We had some mild days with gusts and some strong westerlies but all in all, it hasn’t been so freezing cold and windy that we couldn’t find somewhere to fish.
Luderick have been the most prominent fish around lately, with fishos spending great deal of time pursuing them. The fish have been very healthy, averaging around a kilo, too.
Stranded weed has been the best bait and I am sure the fish will still be around in great numbers this month, especially in Newcastle Harbour and from Stockton up to the entrance.
Bream, small snapper and salmon have made up the inshore catches. Out wider, there have been blue and red morwong, including some really big ones, as well as nannygai.

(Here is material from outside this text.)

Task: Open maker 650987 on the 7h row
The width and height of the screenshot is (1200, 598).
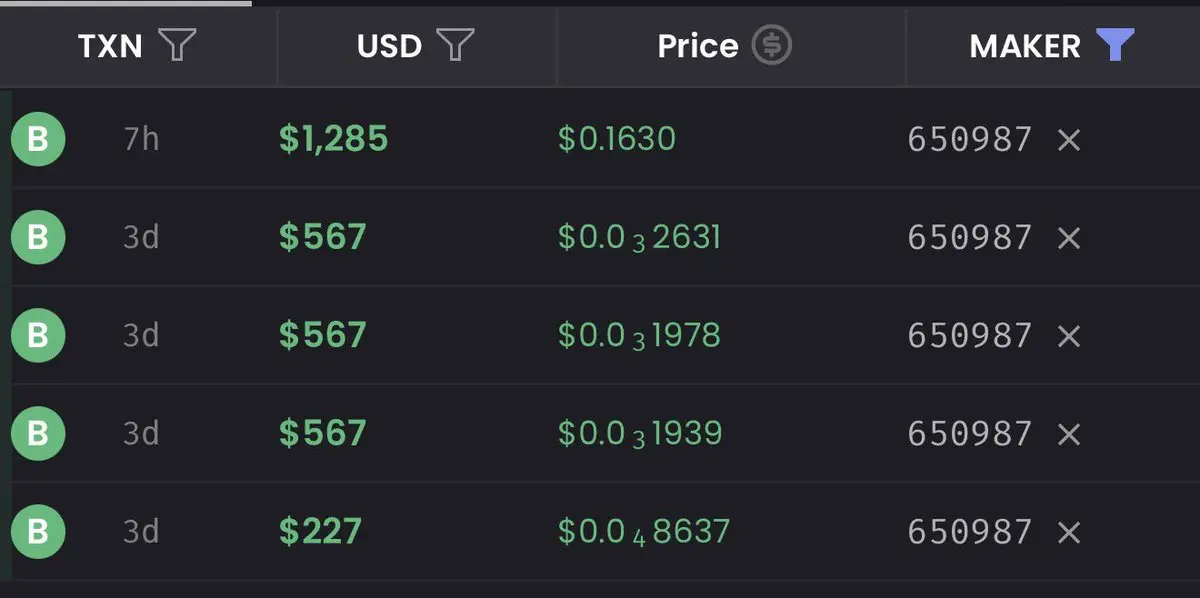Action: pyautogui.click(x=969, y=139)
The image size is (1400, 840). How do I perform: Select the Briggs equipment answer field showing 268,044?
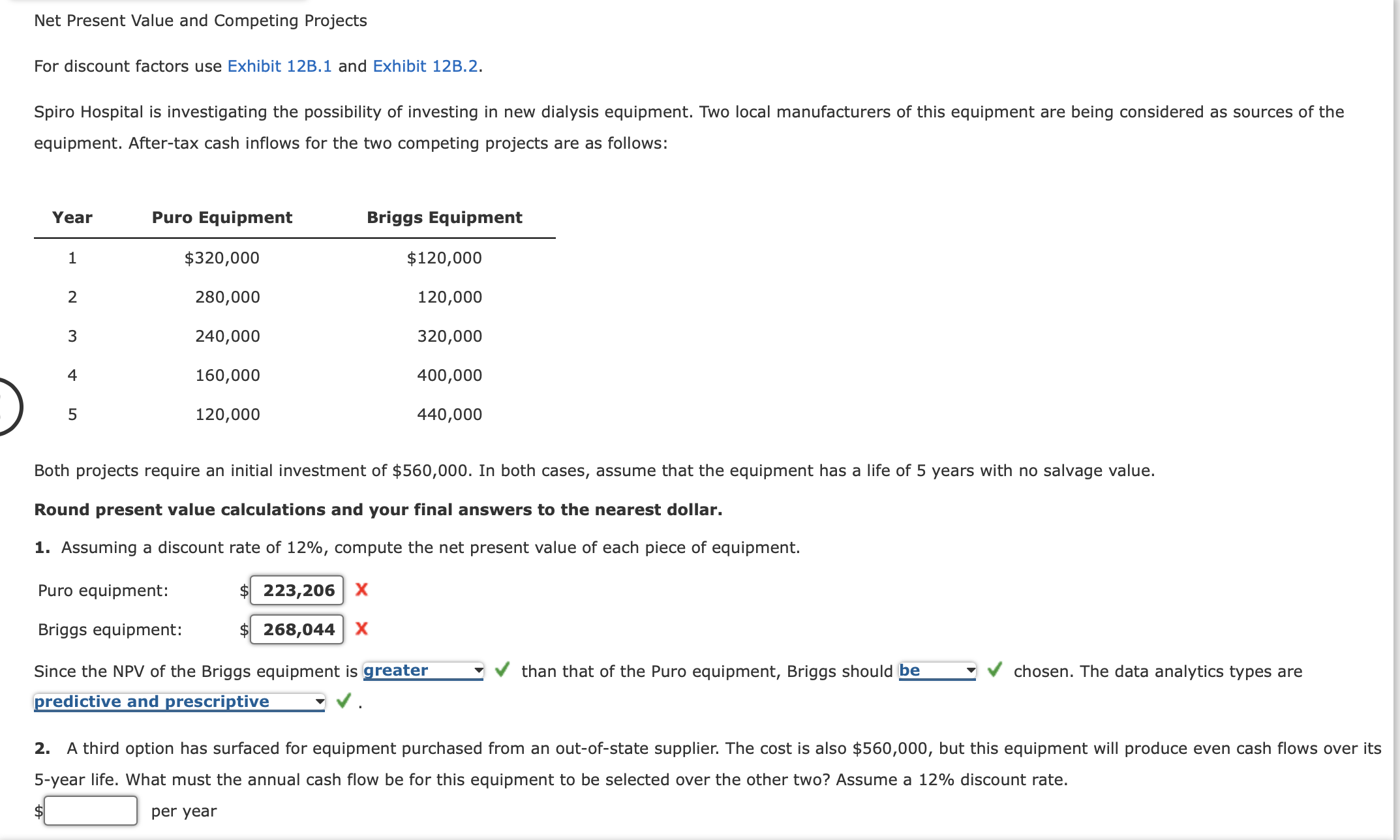296,629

With the cost of fuel still a real issue for most, the number of boat trailers sitting in the car parks at local boat ramps shows that we still have plenty of passion for our sport. There’s testament to this on a typical weekend at ramps at Carrington, Stockton, Raymond Terrace and Morpeth, with few parking spaces left at some.
Some fishos have told me they aren’t trolling all day much any more and most hit the closer reefs unless they are assured by others that the trip out to the wider areas is really worthwhile.

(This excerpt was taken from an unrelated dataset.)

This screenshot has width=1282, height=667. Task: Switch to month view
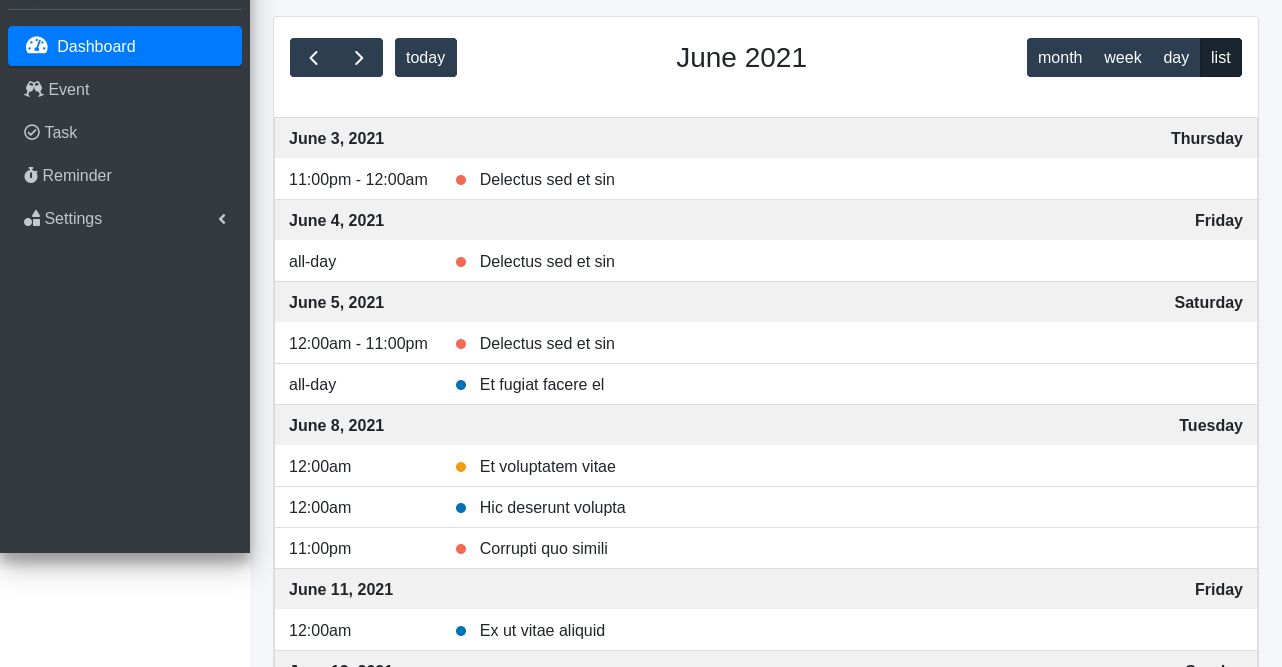point(1059,57)
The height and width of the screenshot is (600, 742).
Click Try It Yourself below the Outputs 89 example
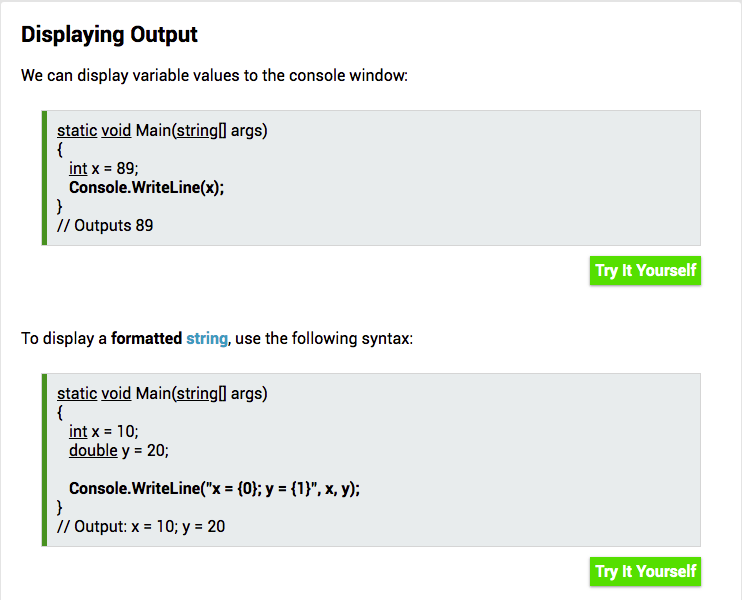tap(645, 270)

I have also noticed a few ‘for sale’ signs on 4WDs and bigger boats – funny how this happens when fuel prices go through the roof. A lot of owners are looking to downgrade to smaller boats or smaller motors.

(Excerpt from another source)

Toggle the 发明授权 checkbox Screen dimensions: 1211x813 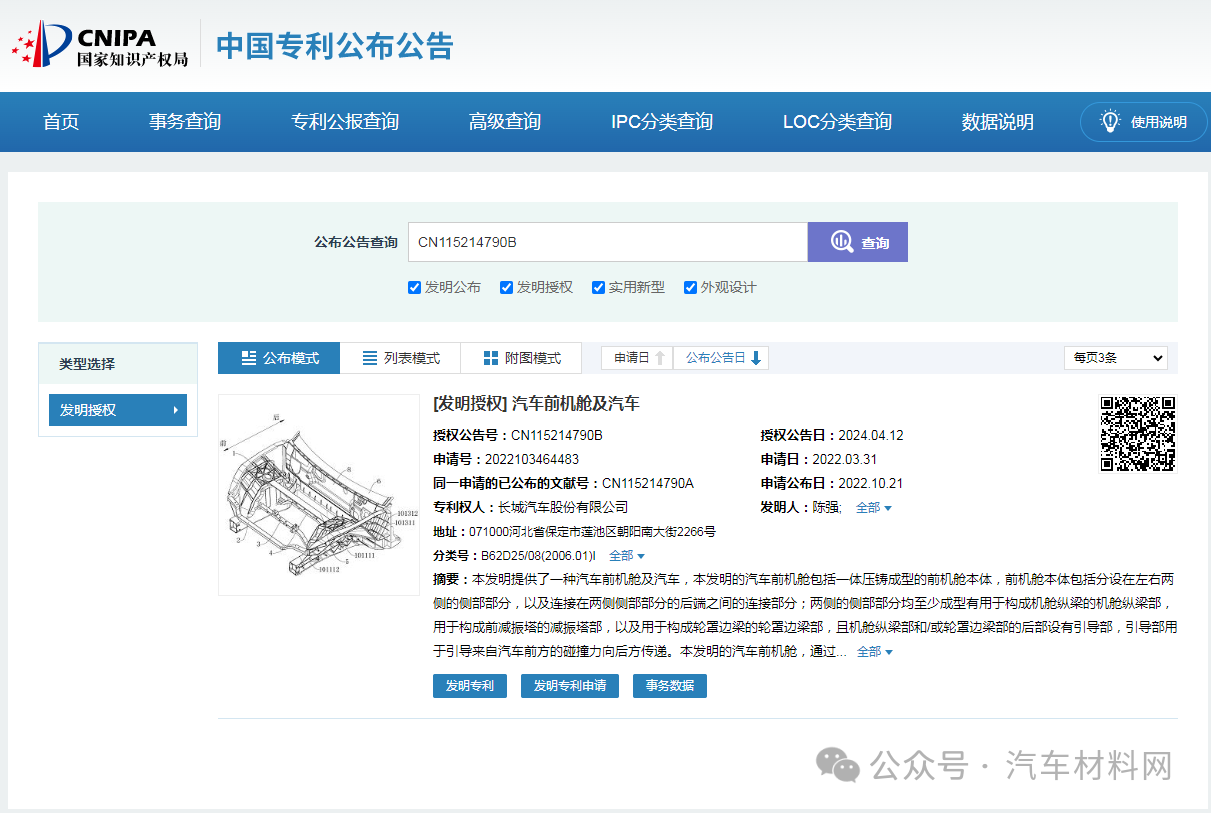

I’ve phoned around and asked local boat dealers if the fuel costs were an issue on purchases of large-horsepower motors. They said a lot of anglers with running costs in mind are going straight to four-strokes, often of the minimum horsepower they can get away with for their boat, and who can blame them.
The snapper should be moving in closer this month, and I am sure a lot will be out targeting them with some of the new lures that hit the shelves this season. I still believe a live bait will get most of the larger reds and also kings and jewfish if they’re around.
Until the slimy mackerel show up in numbers, a cigar-sized yellowtail dancing around on a paternoster rig is rarely ignored. Then the slimies become the best bait for most fish, snapper included.
Covering ground by drifting often works better than anchoring, unless you find a small reef or a pinnacle where the bait has to gather.
Most reefs off Newcastle are big enough so that drifting is a great option.
Many anglers believe that the Newcastle area doesn’t produce big snapper and this is pretty right.
At times you can hit schools of fish around 2kg-3kg, great table fish and they stay around this size for months on end. Then suddenly one or two schools of really reds show up.
This happens a lot over the Dumping Grounds, the reef system out from Newcastle Hospital that’s easy to find. It’s large enough to drift over or anchor on and holds a good variety of fish, especially big sand flathead, squire and some big snapper at times. School kingfish and school jewfish are often there and, if the water is cool, a lot of nannygai and trevally are in numbers.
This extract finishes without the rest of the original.